Work instruction:
Pictures excluded, copy word for word the lines from the one holding "Instruction: Click info" through the last line below.

--

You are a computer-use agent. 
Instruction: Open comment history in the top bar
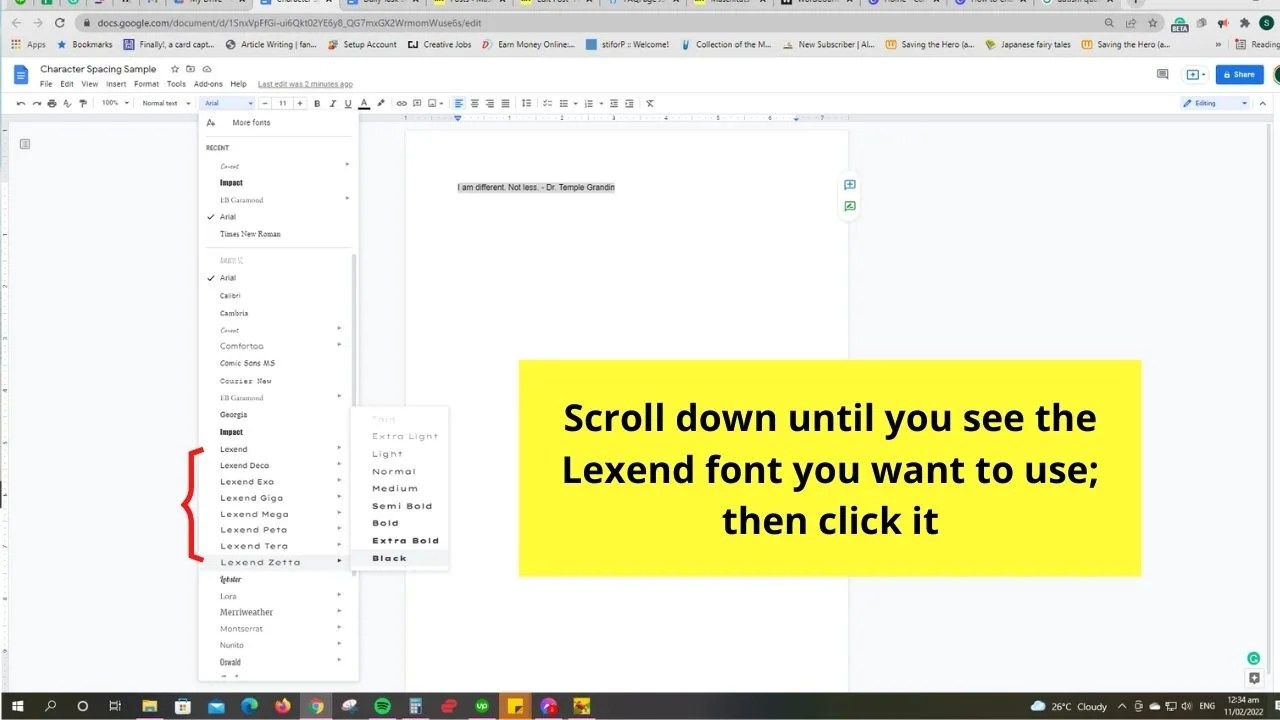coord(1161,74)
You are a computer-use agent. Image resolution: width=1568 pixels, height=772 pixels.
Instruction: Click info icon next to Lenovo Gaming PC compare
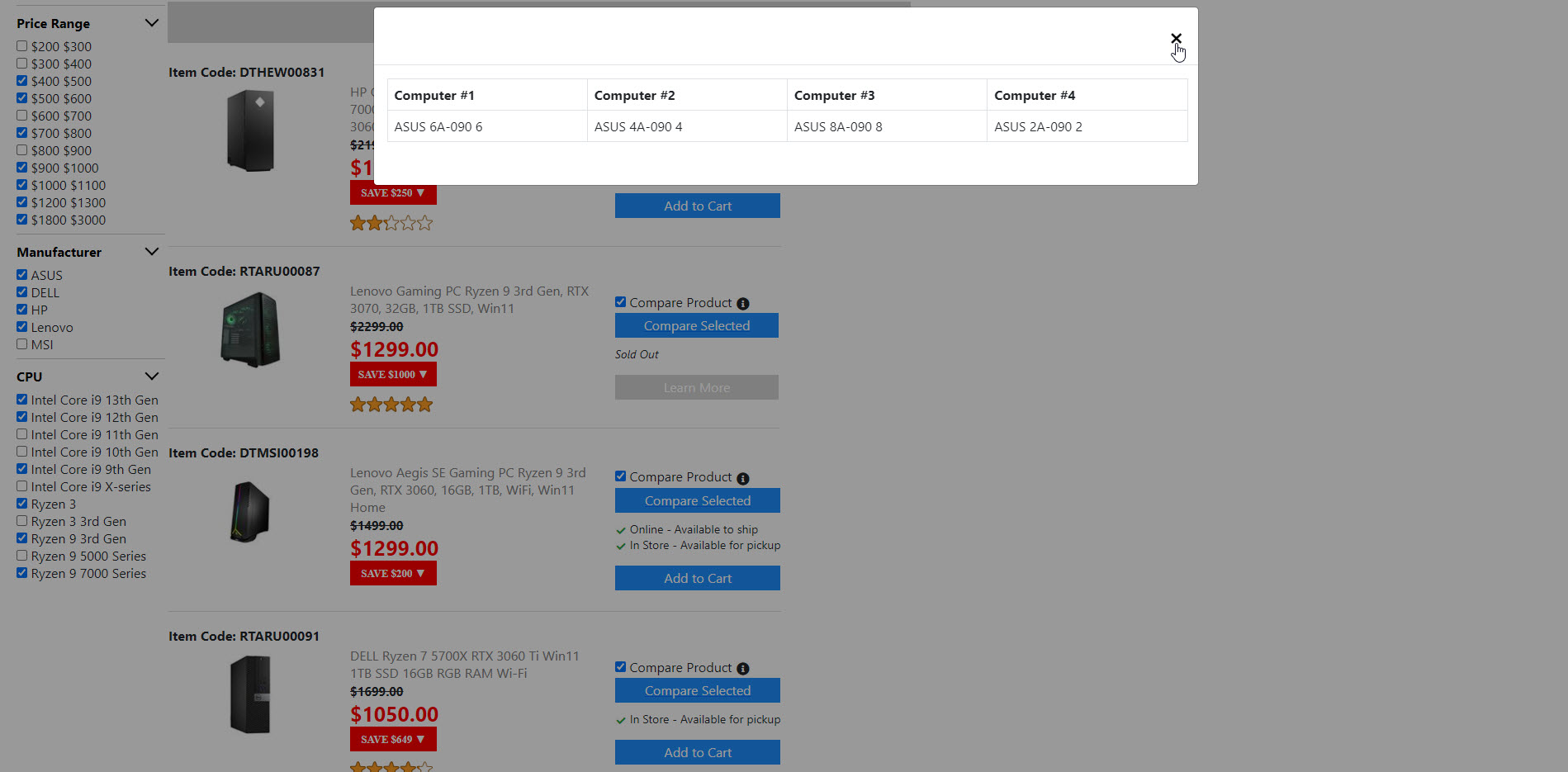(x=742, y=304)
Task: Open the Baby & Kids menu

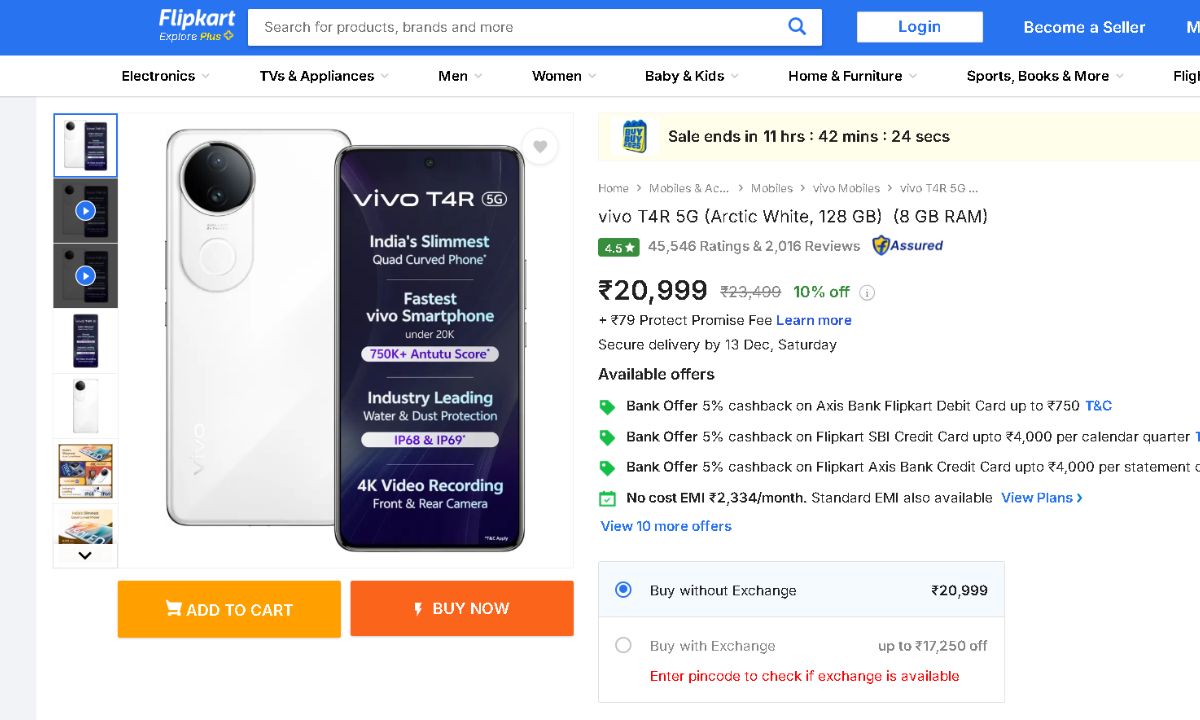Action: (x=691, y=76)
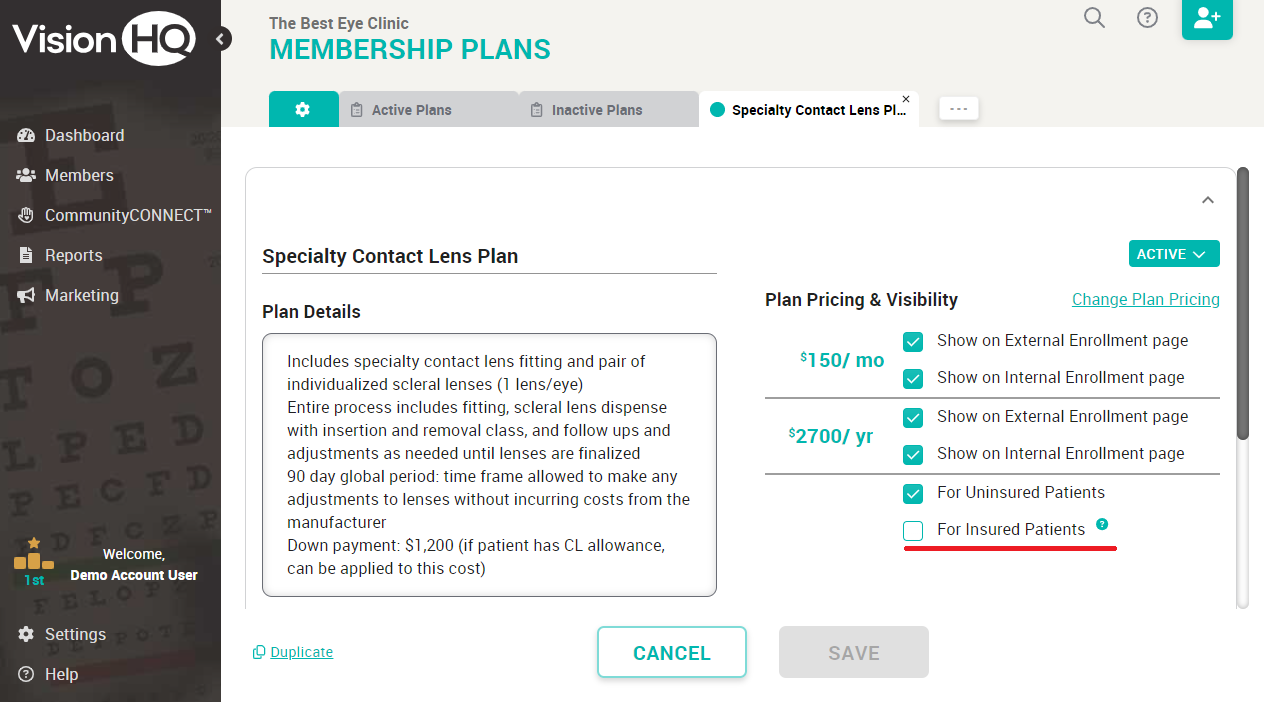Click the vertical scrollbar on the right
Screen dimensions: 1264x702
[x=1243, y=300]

--

Response to the task:
Instruction: Click info icon next to Lenovo Gaming PC compare
(x=742, y=304)
Task: Open the Baby & Kids menu

Action: (x=691, y=76)
Click the vertical scrollbar on the right
Screen dimensions: 1264x702
[x=1243, y=300]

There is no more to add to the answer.